In the early stages of FCC, the catalyst used was aluminum trichloride (AlCl3) solution. Later, the
catalyst was amorphous silica alumina. It had superior properties as high thermal and attrition
stability, high activity and optimal pore structure. Recently, the catalysts are zeolite-based, which
are mixtures of crystalline alumina silicates, active alumina, silica-alumina, clay and rare-earth
oxides. These catalyst types are more active, more stable, form less coke and have higher acidity.
Since zeolite crystals are too active for practical use in the reactors, the zeolite is diluted with
porous silica-alumina material. The dilution also has the benefit of increasing the pore diameter,
which allows bigger size molecules to enter the pores and be cracked.

In the FCC, an oil feed composed of heavy hydrocarbon molecules is mixed with the catalyst and
enters a fluidized bed reactor.

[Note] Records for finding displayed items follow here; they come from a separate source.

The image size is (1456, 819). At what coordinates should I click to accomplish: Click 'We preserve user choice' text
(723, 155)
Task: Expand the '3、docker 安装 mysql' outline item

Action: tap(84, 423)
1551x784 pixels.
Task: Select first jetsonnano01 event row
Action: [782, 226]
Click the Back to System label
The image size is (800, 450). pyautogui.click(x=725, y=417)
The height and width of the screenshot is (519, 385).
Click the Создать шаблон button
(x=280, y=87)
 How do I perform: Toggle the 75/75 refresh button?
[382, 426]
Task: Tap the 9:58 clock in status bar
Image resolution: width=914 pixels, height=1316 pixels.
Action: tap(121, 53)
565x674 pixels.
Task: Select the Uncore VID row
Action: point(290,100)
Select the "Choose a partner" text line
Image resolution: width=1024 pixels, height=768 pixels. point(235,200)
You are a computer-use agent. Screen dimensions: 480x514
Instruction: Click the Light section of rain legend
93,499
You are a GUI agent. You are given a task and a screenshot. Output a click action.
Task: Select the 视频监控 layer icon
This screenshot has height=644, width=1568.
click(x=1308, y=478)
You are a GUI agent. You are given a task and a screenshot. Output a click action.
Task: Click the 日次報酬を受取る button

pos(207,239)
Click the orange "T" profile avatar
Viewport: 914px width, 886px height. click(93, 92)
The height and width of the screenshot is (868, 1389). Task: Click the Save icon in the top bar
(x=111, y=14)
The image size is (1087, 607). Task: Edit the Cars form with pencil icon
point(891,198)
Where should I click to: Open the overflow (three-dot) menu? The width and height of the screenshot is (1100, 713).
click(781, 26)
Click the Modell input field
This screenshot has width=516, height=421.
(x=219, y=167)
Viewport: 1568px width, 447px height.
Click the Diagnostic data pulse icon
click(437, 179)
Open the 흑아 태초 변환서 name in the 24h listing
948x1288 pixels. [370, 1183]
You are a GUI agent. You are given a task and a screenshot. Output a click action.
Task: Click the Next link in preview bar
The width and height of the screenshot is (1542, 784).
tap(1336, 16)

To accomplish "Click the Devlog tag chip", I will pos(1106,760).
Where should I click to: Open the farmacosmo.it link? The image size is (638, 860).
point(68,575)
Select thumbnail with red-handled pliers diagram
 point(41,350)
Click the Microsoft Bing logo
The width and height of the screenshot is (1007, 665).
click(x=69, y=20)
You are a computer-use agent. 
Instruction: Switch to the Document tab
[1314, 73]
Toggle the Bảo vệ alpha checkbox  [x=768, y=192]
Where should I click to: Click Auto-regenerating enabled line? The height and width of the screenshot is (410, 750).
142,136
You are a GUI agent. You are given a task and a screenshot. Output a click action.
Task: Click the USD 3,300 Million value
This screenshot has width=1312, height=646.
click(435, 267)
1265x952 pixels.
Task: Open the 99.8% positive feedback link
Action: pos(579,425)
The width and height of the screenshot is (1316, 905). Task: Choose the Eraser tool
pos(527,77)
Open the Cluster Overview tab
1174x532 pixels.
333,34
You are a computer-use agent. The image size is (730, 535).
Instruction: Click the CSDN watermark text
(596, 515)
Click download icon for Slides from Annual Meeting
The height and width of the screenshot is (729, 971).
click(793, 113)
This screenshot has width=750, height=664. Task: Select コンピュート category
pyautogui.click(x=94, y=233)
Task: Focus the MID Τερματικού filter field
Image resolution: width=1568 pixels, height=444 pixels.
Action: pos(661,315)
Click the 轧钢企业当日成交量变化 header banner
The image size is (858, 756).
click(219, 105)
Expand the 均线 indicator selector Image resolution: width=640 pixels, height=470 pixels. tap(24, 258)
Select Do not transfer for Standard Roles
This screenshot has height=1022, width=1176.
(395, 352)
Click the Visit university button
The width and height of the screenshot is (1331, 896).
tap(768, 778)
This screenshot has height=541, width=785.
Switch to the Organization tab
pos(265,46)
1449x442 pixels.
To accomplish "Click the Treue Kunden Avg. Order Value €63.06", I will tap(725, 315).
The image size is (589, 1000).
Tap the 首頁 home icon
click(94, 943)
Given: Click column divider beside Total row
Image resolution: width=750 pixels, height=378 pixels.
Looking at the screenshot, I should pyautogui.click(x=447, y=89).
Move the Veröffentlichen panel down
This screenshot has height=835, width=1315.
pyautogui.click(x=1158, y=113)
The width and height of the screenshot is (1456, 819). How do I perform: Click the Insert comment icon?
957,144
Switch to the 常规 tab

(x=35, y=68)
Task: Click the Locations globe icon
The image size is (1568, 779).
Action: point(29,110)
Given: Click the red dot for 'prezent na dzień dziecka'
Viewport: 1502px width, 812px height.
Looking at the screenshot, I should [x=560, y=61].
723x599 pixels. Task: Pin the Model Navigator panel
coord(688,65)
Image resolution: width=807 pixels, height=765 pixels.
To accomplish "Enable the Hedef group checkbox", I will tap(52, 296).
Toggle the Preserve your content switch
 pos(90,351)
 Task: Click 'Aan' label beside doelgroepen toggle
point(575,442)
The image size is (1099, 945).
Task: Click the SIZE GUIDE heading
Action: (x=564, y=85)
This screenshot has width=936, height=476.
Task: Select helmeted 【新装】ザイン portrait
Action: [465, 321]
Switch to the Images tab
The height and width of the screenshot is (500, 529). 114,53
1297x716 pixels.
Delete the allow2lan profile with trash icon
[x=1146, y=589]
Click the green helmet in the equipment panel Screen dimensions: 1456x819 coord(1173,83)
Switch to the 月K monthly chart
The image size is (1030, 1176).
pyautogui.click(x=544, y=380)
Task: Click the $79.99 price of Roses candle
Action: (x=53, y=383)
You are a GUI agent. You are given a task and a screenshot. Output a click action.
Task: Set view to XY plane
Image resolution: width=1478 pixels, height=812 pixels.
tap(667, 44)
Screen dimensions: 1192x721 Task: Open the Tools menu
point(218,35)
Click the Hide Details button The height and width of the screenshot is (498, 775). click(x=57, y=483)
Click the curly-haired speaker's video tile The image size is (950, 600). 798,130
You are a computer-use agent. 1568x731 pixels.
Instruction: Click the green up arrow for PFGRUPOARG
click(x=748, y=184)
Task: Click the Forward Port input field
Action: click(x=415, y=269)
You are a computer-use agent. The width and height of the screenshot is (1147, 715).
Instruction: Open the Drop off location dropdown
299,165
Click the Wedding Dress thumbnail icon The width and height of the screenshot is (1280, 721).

The long molecules react on the surface of the catalyst and are
cracked into lighter products molecules (e.g., gasoline), which leave the reactor from the top.
During the cracking process, carbon and other heavy uncracked organic materials are deposited on
the surface of the catalyst and very quickly reduce its activity resulting in its deactivation. The
catalyst is regenerated in the regenerator by burning coke with air blown into the regenerator. The
regenerator operates at a temperature of ~1382 °F (~715 °C) and a pressure of ~35 psig (~2.41
barg). The regenerated catalyst then moves through a control valve to the base of the riser to
complete the cycle. Abrasion resistant refractory linings are used throughout the
reactor/regenerator system to prevent erosion due to the catalyst. The combustion of the coke is
exothermic, which produces a large amount of heat that is partially absorbed by the regenerator
catalyst, which in turn provides further heat required for the vaporization of the feedstock and the
endothermic cracking reactions that take place in the catalyst riser. This makes the FCC system a
largely heat-balanced system.
The hot catalyst (at about 1319 °F [715 °C]) leaving the regenerator flows into a catalyst withdrawal
well where any entrained combustion flue gases are allowed to escape and flow back into the upper
part of the regenerator. The flow of regenerated catalyst to the feedstock injection point below the
catalyst riser is regulated by a slide valve in the regenerated catalyst line.

Table 1 – Table of catalytic cracking.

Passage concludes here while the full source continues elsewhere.